後來,鄧祖稷在湖北省中南軍政大學任教官,與鄧善宏、將海成為同事。由於學校日漸由新政權的師資充實,1954年被排斥回歸廣西南寧,當地民政部門的管事人以種種理由不予安排工作,無奈跟隨父親做煤油燈等手工業維持生計,雖然清苦也樂樂自得。

1966年,至今都令人恐怖的文化大革命開始了,鄧祖稷作為“國民党的殘渣餘孽”被冠以“歷史反革命分子”的名稱,他被造反派五花大綁,掛著”歷史反革命分子”的黑牌子沿街遊鬥;還常常被嚴刑毒打,被打的遍體鱗傷,口吐鮮血,在鬥爭會上一跪就是整天整夜;抄家,凡是值錢的東西:衣物、用具、錢財都被洗劫一空,不留收條,如同被土匪洗劫,他的幼小子女戰戰兢兢、哭泣都不敢出聲。







1989年當地政府核發房宅地使用證,鄧祖稷發現該溝使用權已不屬已有,自身的合法權益遭到剝奪,在當時到處都在強調以法治天下,保護公民合法權益的空气中,他抱著也許能有個討回公道的想法,多次找到當地村委會、鎮政府要求主持公道,歸還合法權益,得到調解書:把0.93米寬的水溝地變為0.3米(鄧祖稷的女兒鄧彥芳:天啊!只留0.3米寬我怎樣進去打掃衛生和維修?)只要求對方拆牆疏通水溝,但水溝地的使用權只字未提。

鄧祖稷多次找了發證部門,政府的辦證工作人員文善威回答:“這條水溝從前是你的,但是現在你們相爭我就收為公用,就是只留30公分為公用,你不服你去告吧”。

鄧祖稷1990年告到廣西扶綏縣法院起訴,法院遲遲不接訴,接訴後又遲遲不開庭,最後判決又偏袒被告,連這30公分寬的水溝地都不承認了。

鄧祖稷不服判決又上告到廣西南寧地區中級法院,南寧法院的判決出爾反爾,改了又改,受人民法院腐敗風氣的高度刺激,1993年7月25日,這位老人終於昏倒在去南寧扶綏縣法院的路上成為不歸人,享年78歲。


這位老黃浦軍人,他同台灣的國民黨軍官相比,也許最大的不幸就是落到解放軍共產黨之手,導致後半生飽受苦難。
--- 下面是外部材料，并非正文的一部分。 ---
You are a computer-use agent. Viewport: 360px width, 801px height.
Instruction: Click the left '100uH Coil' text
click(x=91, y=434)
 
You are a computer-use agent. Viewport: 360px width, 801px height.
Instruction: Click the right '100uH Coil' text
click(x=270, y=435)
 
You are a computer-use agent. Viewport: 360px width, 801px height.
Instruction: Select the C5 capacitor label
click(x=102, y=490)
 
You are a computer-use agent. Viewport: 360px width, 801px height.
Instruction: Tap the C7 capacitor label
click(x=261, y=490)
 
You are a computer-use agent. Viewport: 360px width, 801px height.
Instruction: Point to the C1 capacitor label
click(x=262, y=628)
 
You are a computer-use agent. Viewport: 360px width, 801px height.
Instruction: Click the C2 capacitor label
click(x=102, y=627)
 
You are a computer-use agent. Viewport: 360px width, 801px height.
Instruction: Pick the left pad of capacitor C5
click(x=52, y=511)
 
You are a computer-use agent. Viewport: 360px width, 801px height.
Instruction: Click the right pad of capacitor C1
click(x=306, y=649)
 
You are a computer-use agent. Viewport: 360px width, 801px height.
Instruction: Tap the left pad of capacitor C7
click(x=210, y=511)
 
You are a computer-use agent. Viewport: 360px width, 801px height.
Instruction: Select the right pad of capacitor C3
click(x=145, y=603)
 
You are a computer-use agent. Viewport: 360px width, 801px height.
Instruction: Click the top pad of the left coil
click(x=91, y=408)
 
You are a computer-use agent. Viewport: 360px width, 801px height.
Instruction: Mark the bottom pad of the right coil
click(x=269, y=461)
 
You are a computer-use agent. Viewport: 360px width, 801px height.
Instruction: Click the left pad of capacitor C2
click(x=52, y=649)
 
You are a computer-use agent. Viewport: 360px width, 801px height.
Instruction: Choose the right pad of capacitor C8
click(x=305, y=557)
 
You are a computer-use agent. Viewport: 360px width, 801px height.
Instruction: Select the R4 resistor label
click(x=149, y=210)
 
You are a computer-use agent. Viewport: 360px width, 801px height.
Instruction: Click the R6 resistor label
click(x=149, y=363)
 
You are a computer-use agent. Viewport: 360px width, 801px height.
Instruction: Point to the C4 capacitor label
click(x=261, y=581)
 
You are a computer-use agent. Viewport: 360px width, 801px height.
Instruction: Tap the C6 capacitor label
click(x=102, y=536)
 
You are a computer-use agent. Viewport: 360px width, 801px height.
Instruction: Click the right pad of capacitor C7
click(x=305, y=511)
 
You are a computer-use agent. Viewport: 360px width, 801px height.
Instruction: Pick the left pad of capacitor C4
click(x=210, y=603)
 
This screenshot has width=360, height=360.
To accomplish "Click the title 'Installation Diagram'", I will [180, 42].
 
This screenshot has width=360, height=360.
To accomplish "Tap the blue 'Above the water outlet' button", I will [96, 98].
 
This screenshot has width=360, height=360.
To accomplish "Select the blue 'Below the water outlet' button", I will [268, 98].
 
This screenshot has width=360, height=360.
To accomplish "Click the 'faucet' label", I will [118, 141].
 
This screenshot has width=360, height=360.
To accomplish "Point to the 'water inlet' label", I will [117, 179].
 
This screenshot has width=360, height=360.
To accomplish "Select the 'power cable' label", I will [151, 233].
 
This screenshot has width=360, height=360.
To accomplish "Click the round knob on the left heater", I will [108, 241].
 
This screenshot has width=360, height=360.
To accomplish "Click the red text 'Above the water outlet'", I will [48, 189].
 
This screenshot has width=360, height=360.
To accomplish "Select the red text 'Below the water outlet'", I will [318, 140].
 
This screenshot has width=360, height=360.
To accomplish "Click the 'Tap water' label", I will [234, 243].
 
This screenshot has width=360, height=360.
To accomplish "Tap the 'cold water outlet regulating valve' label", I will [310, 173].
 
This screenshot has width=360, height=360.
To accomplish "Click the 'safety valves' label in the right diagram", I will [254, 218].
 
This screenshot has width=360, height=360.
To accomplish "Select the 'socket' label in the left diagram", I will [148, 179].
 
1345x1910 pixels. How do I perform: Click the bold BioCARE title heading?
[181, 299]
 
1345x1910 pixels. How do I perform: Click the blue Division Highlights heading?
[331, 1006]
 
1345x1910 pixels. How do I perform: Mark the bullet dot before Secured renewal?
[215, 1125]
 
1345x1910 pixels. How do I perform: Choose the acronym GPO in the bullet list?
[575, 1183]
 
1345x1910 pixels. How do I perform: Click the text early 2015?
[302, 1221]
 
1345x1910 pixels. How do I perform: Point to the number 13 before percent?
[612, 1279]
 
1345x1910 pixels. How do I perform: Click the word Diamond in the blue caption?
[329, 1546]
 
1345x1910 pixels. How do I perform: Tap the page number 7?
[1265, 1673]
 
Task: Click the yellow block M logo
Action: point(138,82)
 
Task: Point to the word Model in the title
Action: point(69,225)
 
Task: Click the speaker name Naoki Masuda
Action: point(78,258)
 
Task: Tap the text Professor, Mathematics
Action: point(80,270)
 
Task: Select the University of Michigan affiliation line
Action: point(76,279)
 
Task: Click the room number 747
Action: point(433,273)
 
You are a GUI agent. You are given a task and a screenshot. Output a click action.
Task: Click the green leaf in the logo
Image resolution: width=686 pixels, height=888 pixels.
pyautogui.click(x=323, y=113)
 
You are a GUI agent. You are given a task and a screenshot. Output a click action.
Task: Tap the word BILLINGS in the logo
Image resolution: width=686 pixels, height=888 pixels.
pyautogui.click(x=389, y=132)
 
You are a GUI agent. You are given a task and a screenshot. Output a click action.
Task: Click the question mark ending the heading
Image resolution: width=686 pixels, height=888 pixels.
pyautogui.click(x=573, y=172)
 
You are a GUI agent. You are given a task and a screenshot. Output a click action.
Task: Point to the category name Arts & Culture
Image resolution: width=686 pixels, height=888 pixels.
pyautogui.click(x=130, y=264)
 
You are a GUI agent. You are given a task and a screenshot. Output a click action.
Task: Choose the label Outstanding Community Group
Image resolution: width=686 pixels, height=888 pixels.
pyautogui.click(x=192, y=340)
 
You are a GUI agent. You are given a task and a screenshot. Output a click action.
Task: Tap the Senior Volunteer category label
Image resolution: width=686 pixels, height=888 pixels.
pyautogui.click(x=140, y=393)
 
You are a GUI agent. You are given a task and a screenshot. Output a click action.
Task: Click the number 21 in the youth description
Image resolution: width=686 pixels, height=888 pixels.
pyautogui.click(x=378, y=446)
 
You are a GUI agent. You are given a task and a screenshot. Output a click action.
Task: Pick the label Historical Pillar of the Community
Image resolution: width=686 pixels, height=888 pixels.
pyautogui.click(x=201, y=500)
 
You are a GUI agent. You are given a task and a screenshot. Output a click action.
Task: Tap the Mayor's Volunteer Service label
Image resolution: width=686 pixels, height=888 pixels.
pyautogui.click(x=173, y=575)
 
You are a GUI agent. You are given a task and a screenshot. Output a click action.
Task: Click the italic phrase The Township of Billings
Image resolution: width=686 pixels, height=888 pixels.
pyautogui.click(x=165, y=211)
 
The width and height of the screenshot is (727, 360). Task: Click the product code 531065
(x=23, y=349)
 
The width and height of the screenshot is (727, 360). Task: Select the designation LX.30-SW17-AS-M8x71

晚年自家房產被強行霸占一事的處理,就是中國各種荒謬絕倫的政治迫害的延長,歷經各個整人運動,晚年他不得不用生命的最後時刻,再度品嘗司法黑暗的現實。然而,整個中國大陸,如何只能用司法黑暗一言概括?

鄧祖稷的女兒鄧彥芳說:從歷史的角度來看,當時的國民黨政府也是一段歷史的進程,作為當時的國民黨軍人為國家效力又有什麼過錯呢?何況家父還直接參與了抗日民族戰爭,為民族的生存出過力,至於後來的國共相爭那是政府的事,軍人以服從為天職,他們個人要負什麼責任呢?而文化大革命中以及后來所遭受的種種非人的肉體摧殘和精神的折磨,至使多少人受不了而去服毒、跳河、上吊。這就不單是個人的悲哀,而是社會的悲哀,乃至整個人類文明的悲哀。家父無奈求助於法律,但結果家父連命都送斷了,這使我們悲憤不已。

附: 鄧祖稷之女鄧彥芳的文章

鄧彥芳:莫大諷刺——“普法”

本人是一位普通的平民百姓,對法律知識可以說是一知半解,在沒有經歷法律的真實運轉之前,可以說對法律是十分信賴和尊崇的。但是當我被夾在法律中運行了十幾年之後,我才覺得法律並不是那麼神勝的,尤其在某種“特殊物質”面前更顯得脆弱。改革開放多年來,國家花了大量的人力、物力對全國人民進行法制教育,也就是我們所說的“普法”,目的是使全民都懂法,但當公民的法制意識日益增強時,我們有些“人民法官”還在利用法律的“玄機”來愚弄百姓,這真是對“普法”莫大諷刺,是進入法制社會的一大悲哀!所以當前段時間我在參加普法考試時,我總覺得象是在幼兒園做遊戲,心裏掠過一絲淡淡的悲哀。“有法必依、執法必嚴、違法必究、在法律面前人人平等”這些基本方針是最清楚不過了,但它在權力面前、金錢面前、關係網面前是怎樣的相態呢?這只有親身經歷的人們才能看得到。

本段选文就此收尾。